*** Opening INFORMATION PROVIDED ***

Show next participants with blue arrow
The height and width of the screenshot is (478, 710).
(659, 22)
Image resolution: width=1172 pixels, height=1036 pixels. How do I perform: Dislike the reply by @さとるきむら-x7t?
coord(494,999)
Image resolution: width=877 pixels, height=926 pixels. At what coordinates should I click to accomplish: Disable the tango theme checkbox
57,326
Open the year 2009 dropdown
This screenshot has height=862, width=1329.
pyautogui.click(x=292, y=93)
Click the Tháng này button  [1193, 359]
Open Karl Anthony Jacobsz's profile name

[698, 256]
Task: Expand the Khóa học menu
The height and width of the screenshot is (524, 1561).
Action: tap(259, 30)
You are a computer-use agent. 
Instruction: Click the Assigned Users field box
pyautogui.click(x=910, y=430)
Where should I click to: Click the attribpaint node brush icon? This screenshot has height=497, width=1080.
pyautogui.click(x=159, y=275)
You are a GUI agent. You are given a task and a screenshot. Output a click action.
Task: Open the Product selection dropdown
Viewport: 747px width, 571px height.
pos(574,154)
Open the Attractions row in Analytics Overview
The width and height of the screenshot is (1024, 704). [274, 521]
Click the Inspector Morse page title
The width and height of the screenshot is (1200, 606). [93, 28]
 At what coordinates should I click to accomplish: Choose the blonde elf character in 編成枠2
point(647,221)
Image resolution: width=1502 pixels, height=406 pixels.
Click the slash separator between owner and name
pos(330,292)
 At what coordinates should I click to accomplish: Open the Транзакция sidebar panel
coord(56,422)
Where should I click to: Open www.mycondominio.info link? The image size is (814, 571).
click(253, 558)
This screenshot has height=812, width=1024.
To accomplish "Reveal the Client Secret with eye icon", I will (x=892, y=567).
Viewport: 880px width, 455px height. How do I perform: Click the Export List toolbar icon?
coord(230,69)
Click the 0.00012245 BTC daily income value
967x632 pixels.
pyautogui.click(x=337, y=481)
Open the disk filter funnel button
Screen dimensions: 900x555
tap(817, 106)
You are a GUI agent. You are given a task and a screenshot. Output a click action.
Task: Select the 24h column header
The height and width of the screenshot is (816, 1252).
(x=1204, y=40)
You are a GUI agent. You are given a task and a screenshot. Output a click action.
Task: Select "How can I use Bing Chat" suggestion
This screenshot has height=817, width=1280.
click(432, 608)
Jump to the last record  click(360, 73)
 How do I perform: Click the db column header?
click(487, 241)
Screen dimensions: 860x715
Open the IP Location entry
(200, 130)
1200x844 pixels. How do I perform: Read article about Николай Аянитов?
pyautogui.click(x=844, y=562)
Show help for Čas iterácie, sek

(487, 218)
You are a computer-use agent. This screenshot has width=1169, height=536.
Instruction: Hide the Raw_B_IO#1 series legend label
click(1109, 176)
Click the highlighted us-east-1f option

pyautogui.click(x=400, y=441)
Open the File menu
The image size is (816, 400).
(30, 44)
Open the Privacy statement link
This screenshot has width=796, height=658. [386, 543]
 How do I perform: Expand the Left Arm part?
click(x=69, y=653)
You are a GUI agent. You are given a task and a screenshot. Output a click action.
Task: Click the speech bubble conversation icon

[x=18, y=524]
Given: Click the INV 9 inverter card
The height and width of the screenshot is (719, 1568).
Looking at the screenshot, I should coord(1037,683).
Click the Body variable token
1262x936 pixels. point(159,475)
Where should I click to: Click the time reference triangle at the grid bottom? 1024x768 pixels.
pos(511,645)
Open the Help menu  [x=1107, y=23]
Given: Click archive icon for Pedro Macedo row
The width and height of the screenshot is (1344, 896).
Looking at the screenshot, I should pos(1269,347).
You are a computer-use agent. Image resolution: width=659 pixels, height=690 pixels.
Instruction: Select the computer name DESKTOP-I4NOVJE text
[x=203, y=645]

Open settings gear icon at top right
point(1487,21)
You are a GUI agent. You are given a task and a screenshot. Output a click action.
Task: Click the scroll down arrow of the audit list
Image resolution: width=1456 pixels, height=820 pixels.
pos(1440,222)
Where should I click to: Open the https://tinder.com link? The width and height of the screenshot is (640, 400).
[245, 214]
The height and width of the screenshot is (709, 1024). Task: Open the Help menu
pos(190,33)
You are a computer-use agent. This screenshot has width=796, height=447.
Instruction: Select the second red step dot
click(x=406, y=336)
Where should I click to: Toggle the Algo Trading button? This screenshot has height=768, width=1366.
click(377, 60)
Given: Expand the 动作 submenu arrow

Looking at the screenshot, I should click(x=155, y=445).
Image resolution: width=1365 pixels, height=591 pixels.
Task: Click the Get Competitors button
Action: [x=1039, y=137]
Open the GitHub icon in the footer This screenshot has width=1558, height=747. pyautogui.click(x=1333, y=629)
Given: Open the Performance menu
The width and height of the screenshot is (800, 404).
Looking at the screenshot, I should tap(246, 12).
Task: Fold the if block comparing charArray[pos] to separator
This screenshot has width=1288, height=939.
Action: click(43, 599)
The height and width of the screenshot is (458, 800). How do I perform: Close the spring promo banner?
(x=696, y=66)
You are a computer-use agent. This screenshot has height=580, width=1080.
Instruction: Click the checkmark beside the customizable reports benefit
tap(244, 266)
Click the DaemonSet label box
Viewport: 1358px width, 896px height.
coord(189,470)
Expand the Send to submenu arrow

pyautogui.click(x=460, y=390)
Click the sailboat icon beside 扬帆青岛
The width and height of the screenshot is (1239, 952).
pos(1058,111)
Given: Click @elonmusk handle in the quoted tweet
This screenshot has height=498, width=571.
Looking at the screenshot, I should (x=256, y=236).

*** Closing INFORMATION PROVIDED ***

== WHAT NEEDS TO BE DONE ==
Everything above from the line containing "Task: Click the speech" through the line containing "Given: Click archive" must be copied exactly. Nothing outside that range belongs in the answer.

== THE COMPLETED TASK ==
Task: Click the speech bubble conversation icon

[x=18, y=524]
Given: Click the INV 9 inverter card
The height and width of the screenshot is (719, 1568).
Looking at the screenshot, I should coord(1037,683).
Click the Body variable token
1262x936 pixels. point(159,475)
Where should I click to: Click the time reference triangle at the grid bottom? 1024x768 pixels.
pos(511,645)
Open the Help menu  [x=1107, y=23]
Given: Click archive icon for Pedro Macedo row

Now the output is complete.